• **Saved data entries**
^^^^^^^^^^^^^^^^

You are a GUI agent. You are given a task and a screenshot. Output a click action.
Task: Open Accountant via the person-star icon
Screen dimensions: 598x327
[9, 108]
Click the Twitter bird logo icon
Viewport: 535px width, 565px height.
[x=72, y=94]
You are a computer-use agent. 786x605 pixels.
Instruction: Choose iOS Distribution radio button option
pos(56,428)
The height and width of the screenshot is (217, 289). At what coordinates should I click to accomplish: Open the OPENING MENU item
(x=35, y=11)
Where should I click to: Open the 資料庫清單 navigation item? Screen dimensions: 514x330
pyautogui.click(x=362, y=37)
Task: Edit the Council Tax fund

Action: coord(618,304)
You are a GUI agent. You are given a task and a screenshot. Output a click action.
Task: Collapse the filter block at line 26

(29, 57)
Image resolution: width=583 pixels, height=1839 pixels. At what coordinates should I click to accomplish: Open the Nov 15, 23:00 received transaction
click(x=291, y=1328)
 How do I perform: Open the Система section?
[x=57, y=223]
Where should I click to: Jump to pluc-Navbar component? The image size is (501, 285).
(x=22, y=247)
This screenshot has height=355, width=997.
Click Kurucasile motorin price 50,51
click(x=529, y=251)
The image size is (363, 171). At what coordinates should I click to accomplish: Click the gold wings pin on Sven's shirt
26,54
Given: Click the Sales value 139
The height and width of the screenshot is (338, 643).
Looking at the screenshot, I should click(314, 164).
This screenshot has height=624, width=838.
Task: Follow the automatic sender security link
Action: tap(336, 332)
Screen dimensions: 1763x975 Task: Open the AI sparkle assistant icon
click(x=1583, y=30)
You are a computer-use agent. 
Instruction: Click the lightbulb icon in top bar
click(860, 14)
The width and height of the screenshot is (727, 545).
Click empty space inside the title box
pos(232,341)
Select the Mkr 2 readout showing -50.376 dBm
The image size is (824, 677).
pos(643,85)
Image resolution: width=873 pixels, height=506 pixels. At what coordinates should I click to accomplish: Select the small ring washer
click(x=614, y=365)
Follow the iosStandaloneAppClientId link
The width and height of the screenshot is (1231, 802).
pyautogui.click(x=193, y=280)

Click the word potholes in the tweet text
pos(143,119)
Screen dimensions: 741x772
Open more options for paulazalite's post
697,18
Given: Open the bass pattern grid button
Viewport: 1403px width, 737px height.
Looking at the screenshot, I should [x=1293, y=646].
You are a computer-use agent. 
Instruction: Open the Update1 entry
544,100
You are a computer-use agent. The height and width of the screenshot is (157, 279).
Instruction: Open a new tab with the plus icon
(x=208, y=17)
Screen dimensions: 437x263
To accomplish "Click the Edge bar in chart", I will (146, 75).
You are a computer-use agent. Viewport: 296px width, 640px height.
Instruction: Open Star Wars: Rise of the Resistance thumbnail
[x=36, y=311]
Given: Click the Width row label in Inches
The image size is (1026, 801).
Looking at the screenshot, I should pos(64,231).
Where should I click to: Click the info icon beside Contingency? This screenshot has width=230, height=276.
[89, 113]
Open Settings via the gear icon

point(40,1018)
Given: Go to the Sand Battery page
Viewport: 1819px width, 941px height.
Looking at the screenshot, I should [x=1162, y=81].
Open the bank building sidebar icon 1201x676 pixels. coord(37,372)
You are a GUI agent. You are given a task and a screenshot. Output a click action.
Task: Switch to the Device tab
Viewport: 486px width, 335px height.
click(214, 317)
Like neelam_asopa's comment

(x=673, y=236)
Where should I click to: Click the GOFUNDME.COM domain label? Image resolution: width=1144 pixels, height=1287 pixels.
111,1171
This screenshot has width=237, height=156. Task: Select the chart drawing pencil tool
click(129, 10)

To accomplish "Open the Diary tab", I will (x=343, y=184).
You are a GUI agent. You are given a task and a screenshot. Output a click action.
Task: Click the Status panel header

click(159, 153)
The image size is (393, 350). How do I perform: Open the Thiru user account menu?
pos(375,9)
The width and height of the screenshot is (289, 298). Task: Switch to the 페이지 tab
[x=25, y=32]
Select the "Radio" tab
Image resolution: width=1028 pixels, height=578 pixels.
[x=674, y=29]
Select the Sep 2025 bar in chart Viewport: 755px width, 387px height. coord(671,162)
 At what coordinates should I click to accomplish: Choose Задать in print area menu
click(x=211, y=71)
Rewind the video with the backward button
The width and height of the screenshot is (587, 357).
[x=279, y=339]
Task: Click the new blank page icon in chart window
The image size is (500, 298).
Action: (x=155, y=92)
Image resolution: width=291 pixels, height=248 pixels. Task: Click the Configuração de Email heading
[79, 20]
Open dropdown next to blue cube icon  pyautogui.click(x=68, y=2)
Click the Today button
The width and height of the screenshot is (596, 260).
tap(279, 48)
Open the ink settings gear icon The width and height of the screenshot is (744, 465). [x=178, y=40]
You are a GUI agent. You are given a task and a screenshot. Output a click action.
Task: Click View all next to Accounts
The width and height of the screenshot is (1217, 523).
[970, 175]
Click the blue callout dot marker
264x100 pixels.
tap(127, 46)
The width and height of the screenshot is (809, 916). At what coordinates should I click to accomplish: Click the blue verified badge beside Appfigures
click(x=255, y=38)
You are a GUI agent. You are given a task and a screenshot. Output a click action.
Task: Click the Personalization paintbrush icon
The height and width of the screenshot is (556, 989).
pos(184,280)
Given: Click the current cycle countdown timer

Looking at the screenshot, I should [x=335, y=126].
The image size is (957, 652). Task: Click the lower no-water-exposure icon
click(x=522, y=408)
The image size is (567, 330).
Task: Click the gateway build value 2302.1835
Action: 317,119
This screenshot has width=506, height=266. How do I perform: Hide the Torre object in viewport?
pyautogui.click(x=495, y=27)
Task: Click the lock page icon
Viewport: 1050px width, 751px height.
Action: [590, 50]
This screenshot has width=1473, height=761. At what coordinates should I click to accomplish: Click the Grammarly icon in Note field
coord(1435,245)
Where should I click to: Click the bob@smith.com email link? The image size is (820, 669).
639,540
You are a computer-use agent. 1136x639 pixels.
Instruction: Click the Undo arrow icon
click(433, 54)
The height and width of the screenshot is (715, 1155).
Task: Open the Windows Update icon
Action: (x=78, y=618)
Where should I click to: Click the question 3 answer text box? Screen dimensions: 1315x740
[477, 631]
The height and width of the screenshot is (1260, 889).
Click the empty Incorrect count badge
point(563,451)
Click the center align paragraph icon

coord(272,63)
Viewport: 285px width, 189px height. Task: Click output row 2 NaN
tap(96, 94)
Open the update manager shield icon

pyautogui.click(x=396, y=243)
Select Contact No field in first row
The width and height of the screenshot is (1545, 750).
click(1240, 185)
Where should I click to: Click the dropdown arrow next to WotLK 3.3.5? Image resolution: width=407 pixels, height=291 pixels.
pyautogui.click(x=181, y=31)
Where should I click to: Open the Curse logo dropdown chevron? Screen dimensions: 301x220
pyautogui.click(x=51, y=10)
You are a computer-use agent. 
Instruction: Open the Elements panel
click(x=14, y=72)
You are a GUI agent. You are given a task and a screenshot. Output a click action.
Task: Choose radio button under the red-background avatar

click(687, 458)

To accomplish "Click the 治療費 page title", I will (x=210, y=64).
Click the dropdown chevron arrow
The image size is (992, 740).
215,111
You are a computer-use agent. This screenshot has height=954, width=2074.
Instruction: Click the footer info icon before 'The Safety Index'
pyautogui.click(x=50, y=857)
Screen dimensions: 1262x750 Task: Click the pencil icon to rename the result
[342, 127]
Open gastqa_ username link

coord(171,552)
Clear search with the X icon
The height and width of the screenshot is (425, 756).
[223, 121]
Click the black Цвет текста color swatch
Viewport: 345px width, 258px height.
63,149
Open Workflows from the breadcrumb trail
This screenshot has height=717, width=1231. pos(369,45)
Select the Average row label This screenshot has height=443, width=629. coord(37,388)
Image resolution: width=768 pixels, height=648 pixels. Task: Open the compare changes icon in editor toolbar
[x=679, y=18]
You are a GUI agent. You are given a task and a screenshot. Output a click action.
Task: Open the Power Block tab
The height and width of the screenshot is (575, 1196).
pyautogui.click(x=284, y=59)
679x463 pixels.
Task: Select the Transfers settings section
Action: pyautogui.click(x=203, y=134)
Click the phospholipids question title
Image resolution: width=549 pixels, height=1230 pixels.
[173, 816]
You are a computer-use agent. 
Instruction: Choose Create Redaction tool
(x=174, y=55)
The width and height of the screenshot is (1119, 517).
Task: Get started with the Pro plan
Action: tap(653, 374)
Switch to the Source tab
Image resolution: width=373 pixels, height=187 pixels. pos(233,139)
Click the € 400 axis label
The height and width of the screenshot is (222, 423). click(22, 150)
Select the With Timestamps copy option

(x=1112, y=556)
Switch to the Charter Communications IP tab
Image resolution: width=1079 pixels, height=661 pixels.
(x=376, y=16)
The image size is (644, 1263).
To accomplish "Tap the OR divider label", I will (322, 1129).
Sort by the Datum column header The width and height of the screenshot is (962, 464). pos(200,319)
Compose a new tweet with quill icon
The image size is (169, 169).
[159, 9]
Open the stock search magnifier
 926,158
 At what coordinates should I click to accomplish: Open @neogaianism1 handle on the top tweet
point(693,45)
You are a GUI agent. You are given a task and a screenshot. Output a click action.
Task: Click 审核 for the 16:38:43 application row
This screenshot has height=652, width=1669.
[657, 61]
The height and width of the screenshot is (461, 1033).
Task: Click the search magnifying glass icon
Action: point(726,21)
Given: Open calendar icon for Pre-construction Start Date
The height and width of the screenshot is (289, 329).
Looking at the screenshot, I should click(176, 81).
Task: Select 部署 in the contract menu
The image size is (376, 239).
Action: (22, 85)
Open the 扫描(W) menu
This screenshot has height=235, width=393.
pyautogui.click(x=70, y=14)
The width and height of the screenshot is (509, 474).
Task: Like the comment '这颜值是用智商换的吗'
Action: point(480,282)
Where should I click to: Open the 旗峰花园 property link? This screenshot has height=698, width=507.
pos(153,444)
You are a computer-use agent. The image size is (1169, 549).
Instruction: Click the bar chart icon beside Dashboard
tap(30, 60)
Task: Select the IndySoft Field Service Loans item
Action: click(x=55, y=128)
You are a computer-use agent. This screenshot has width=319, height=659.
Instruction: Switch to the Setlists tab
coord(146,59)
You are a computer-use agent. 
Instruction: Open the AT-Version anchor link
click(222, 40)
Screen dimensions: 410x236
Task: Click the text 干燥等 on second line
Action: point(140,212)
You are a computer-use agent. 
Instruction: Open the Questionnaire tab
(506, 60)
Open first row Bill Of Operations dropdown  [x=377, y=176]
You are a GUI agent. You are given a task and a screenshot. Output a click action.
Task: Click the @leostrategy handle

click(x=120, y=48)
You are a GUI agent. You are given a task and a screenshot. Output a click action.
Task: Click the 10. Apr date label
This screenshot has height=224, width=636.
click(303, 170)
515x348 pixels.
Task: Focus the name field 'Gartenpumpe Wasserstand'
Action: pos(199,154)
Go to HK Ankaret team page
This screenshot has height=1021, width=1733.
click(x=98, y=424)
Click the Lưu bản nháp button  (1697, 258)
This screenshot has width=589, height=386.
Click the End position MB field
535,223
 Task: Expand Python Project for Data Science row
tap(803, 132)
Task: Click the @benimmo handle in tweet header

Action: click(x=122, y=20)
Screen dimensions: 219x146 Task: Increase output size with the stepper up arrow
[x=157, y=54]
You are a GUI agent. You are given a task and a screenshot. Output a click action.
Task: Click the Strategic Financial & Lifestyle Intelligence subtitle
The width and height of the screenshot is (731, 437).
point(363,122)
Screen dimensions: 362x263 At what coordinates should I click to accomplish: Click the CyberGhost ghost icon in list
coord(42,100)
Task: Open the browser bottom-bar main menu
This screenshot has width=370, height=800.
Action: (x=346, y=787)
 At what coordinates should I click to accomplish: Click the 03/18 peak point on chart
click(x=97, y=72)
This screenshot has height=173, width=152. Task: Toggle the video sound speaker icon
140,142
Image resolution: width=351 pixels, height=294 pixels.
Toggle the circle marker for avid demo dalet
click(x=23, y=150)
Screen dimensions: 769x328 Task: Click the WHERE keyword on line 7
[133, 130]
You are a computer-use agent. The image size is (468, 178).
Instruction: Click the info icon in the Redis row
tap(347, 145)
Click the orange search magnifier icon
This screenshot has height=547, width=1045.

^^^^^^^^^^^^^^^^

• **WORK ITEM**
Reproduce, exactly as they stand in the data above, the lines from the one that holds "Click the black Цвет текста color swatch" to the one that holds "Task: Open the Power Block tab", inclusive.

• **SOLUTION TO THIS EXERCISE**
Click the black Цвет текста color swatch
Viewport: 345px width, 258px height.
63,149
Open Workflows from the breadcrumb trail
This screenshot has height=717, width=1231. pos(369,45)
Select the Average row label This screenshot has height=443, width=629. coord(37,388)
Image resolution: width=768 pixels, height=648 pixels. Task: Open the compare changes icon in editor toolbar
[x=679, y=18]
You are a GUI agent. You are given a task and a screenshot. Output a click action.
Task: Open the Power Block tab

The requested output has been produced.